Early in December, 1914, the German agents who met nightly at the Deutscher Verein in Central Park South speculated on ways and means of bringing down this attractive quarry. Communication between Berlin and New York at that time was as facile as a telephone conversation from the Battery to Harlem. There were new 110-kilowatt transmitters in the German-owned Sayville wireless station, imported through Holland and installed under the expert supervision of Captain Boy-Ed, and memoranda issued in Berlin to the naval attaché were frequently the subject of guarded conversation in the German Club within a few hours after they had left the Wilhelmstrasse. Occasionally the conspirators found it more tactful to drive through the Park in a limousine during the evening, to discuss the project. Spies had made several trips to Liverpool and back again aboard the ship, under false passports, and Paul Koenig's waterfront henchmen supplied all necessary information of the guard maintained at the piers. All this was passed up to the clearing-house of executives, and their plans began to take shape.

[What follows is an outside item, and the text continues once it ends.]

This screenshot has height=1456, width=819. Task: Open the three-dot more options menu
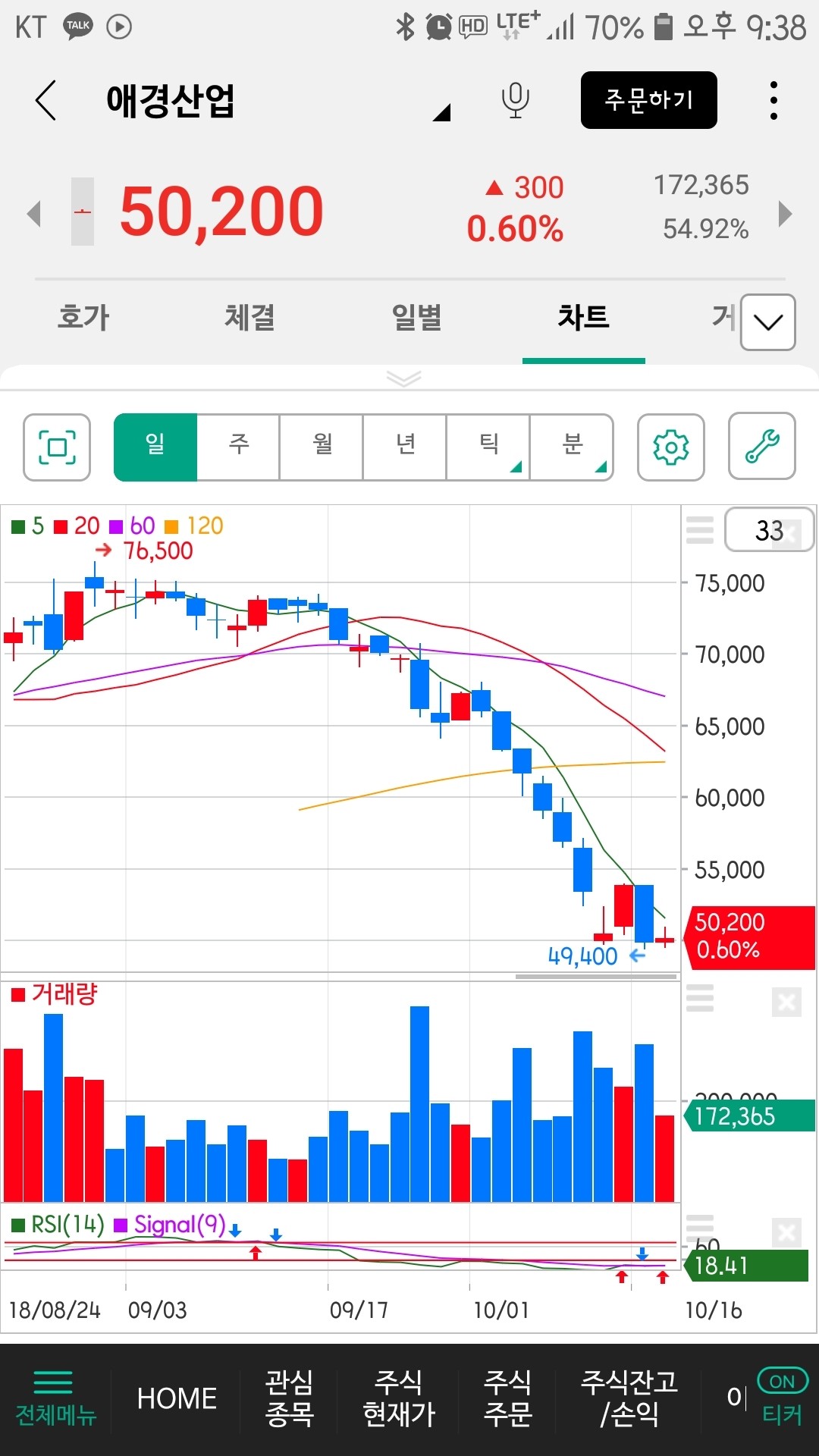point(773,100)
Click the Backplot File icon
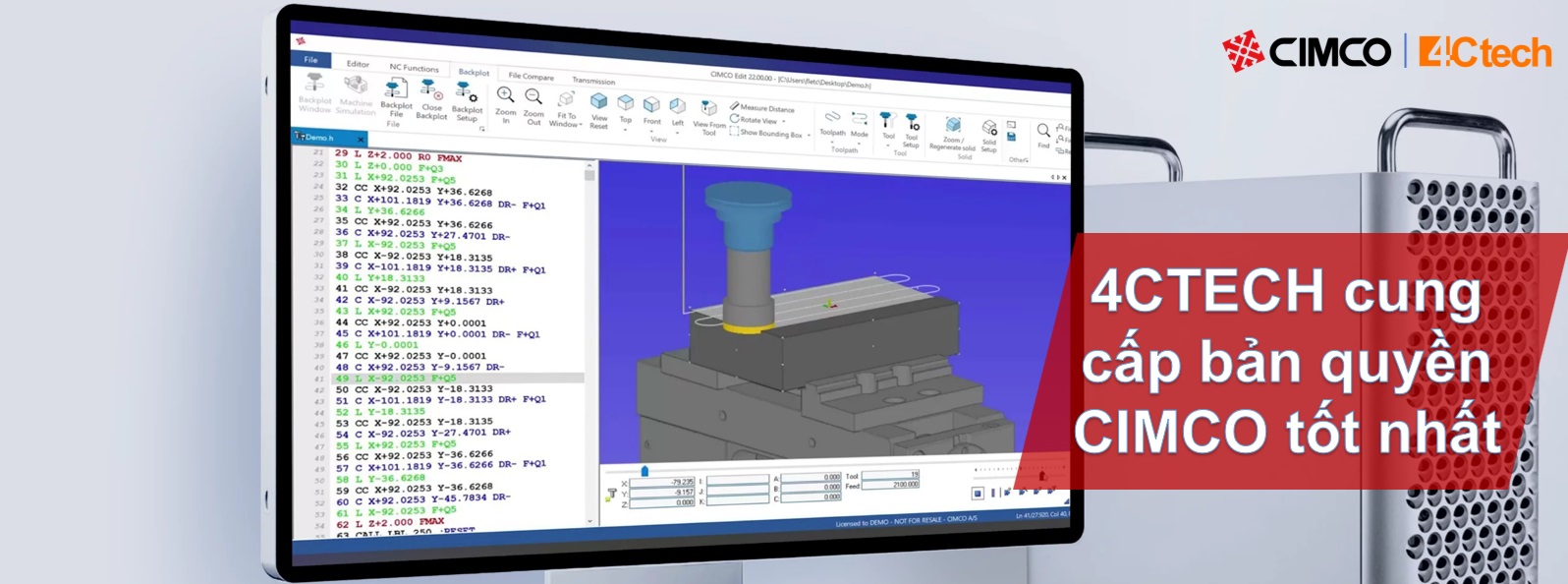Screen dimensions: 1568x584 pyautogui.click(x=397, y=91)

Boy-Ed possessed a copy of the secret British Admiralty code, which explained his frequent trips to Sayville. He knew—and Tirpitz's staff therefore knew—the position of any British vessel at sea which had occasion to utter any message into the air. But before he conceived a use for this code other than as a source of information, he decided to try out a code of his own.
He arranged with Berlin a word-system whose theory was popular with Germany throughout the earlier years of her secret war communication: under the guise of apparently harmless expressions of friendship, or grief, or simple business, were transmitted quite definite and specific secret meanings. A message addressed by wireless from the Lusitania to a friend in England which read for example "Eager to see you. Much love" would scarcely arouse suspicion, especially as there was no word in it which might suggest military information. Yet in February, 1915, a message of that type was despatched from the eastward-bound Lusitania to a British station; it was intercepted and interpreted by a German submarine commander in the "zone" nearby, who presently popped up in the ship's wake and fired a torpedo. His information was better than his aim. The Lusitania dodged the steel shark, and fled to safety, her wireless informing the British naval world meanwhile of the presence of the U-boat.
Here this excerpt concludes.